Монстросити. Панктаун - Джеффри Томас

Иду по узкому переулку к следующему пункту назначения, несколько осенних листьев огромными жуками улетают с моего пути. Воротник поднят, руки в карманах, я думаю о том, что рассказала мне Зокса про поклонение ее народа Безымянным. Богам-теням, которые заточили Уггиуту.
Пока я иду по этому переулку, за внимание на экране моего сознания борются два образа. И тот и другой берут свое начало в прошлой ночи. Первый образ – чудесное обнаженное тело Салит, бледно-серое, словно вылепленное из полированного камня. Второй – из сна, который приснился мне после того, как Зокса пришла из кино, а я вернулся в свою квартиру. Мне приснилась экскурсия по «Пищевым Продуктам», компании, в которой работает отец Салит. Сама она показывала мне окрестности, но каким-то образом я отстал, заблудился и оказался в огромном темном помещении, похожем на ангар. В этом зале с высокими потолками я подошел к длинному ряду генетически модифицированных животных, которых выращивали без лишних деталей, вроде голов и конечностей. Питательные трубки проникали в обрубки там, где должны были торчать головы, а из других концов существ выходили трубки для отходов. Но когда я приблизился к рядам этих существ, тянувшимся в темноту – так много их было, – то заметил, насколько их тела маленькие и хрупкие. Затем увидел, что дело не только в отсутствии конечностей или голов, у каждого животного на теле была бескровная рана. По обе стороны от этой зияющей дыры виднелись маленькие груди. Я понял, что животные лежат на спине, и осторожно наклонился над ближайшим, чтобы заглянуть в отверстие.
Казалось, внутри этого немертвого тела, словно живая тень, ползла темнота. Сам космос ждал за этим порталом… и космос был живым существом.

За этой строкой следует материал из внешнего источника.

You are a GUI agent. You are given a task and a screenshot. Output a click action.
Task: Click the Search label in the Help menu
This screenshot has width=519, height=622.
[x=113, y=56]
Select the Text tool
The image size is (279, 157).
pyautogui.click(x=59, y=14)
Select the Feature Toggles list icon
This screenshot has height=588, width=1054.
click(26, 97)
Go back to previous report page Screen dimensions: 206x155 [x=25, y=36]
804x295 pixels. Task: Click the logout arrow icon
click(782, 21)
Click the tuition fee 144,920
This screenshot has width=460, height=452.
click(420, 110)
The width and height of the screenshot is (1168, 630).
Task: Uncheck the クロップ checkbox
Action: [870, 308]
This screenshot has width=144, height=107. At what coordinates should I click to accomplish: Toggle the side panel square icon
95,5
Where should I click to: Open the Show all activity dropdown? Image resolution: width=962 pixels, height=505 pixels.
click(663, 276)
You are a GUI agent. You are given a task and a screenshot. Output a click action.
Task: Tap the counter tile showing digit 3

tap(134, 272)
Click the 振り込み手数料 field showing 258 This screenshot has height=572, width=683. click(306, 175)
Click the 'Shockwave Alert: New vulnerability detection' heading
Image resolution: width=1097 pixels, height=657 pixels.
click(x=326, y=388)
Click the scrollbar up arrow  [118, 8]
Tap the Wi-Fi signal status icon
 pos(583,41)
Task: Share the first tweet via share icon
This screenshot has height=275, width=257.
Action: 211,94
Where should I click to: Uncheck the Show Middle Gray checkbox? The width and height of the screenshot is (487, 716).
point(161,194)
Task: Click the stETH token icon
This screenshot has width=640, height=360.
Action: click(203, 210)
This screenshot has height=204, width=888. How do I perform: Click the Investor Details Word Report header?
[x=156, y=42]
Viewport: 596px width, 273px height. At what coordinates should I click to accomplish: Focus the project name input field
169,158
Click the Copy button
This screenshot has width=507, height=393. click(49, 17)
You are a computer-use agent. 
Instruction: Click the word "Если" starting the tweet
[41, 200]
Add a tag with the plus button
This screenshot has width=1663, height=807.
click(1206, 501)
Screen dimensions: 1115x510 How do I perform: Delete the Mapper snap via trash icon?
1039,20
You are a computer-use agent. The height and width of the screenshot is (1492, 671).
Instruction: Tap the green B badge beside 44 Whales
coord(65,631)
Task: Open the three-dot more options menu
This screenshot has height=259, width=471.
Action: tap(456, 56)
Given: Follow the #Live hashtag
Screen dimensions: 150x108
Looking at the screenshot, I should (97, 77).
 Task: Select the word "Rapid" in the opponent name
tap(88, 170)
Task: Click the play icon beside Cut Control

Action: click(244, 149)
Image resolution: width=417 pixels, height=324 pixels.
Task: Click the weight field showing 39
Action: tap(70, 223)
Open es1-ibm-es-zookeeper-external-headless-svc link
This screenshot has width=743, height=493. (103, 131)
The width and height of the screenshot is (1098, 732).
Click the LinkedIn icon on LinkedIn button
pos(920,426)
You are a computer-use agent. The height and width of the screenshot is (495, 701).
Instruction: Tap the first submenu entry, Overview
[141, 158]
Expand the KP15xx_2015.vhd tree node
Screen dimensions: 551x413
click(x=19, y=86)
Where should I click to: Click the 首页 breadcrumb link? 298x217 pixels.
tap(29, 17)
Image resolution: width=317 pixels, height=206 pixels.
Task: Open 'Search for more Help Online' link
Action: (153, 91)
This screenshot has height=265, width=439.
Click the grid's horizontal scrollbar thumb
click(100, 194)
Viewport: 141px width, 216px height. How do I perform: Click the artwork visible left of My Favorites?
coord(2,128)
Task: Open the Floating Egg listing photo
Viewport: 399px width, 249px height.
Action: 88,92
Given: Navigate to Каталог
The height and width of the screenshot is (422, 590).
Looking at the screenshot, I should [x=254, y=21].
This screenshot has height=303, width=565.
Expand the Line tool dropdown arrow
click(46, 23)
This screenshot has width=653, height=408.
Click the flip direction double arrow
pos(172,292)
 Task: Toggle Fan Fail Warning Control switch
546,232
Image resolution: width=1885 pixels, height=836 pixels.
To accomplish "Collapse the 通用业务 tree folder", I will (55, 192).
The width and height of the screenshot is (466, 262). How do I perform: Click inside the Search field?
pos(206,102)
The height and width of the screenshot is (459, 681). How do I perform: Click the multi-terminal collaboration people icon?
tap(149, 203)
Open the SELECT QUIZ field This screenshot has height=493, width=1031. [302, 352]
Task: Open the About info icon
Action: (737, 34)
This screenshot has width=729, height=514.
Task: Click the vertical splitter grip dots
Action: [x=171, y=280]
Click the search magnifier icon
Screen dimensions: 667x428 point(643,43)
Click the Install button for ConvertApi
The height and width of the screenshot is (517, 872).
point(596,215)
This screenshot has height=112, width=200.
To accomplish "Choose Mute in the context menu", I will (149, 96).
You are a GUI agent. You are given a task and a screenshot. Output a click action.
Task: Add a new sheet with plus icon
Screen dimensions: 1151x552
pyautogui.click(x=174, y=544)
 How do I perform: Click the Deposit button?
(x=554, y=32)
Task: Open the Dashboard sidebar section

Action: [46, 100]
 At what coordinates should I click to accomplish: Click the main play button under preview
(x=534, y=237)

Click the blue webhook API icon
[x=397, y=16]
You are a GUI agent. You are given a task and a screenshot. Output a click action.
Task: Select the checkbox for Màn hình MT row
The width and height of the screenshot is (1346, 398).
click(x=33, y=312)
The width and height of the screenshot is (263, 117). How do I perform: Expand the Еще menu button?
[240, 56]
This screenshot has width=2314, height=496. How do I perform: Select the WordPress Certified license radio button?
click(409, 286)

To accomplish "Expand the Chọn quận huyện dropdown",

– Елена, – прошептал я и очнулся.
Сейчас я выхожу из переулка, а впереди – кладбище, созданное в самые первые дни колонизации. Ограда из черной стали угрожающе топорщится шипами, словно отпугивая древних расхитителей могил. Я подхожу к ограде, сравниваю ее с фотографией из своего кармана, чтобы точно определить нужный участок. Однако меня отвлекает жуткий шепот, и я, прищурившись, разглядываю ряд памятников, наполовину утонувших в сугробах из бурых листьев. Наконец замечаю вертикальное надгробие, на которое проецируется лицо женщины. Она что-то говорит. Рассказывает что-то из своей жизни, записанное незадолго до смерти. Либо несколько мгновений назад кто-то прошел мимо ее камня и активировал сообщение, либо оно неисправно и воспроизводится без остановки (возможно, какой-то шутник поставил перед датчиком цветочный горшок). На другом камне я вижу накатывающие волны океана и пикирующую морскую птицу, но эта запись без звука. Минуту спустя та же птица снова пикирует к воде. Эти образы похожи на призраков, вынужденных вечно обитать в одном месте, снова и снова проживать один и тот же фрагмент времени, приговоренных, словно Прометеи.
Я возвращаюсь к забору и думаю, что нашел правильный шип (сопоставил его с высоким обелиском позади, как на фотографии с места преступления). Однако на этом шипе, в том месте, где насаженный указательный палец правой руки указывал в небо, нет пятна; наверное, бригада уборщиков все стерла. Как здесь что-то нарисовать? Сначала я бросаю взгляд через плечо, затем опускаюсь на колени и воспроизвожу рисунок на тротуаре прямо у основания ограды. Лучшее, что могу сделать.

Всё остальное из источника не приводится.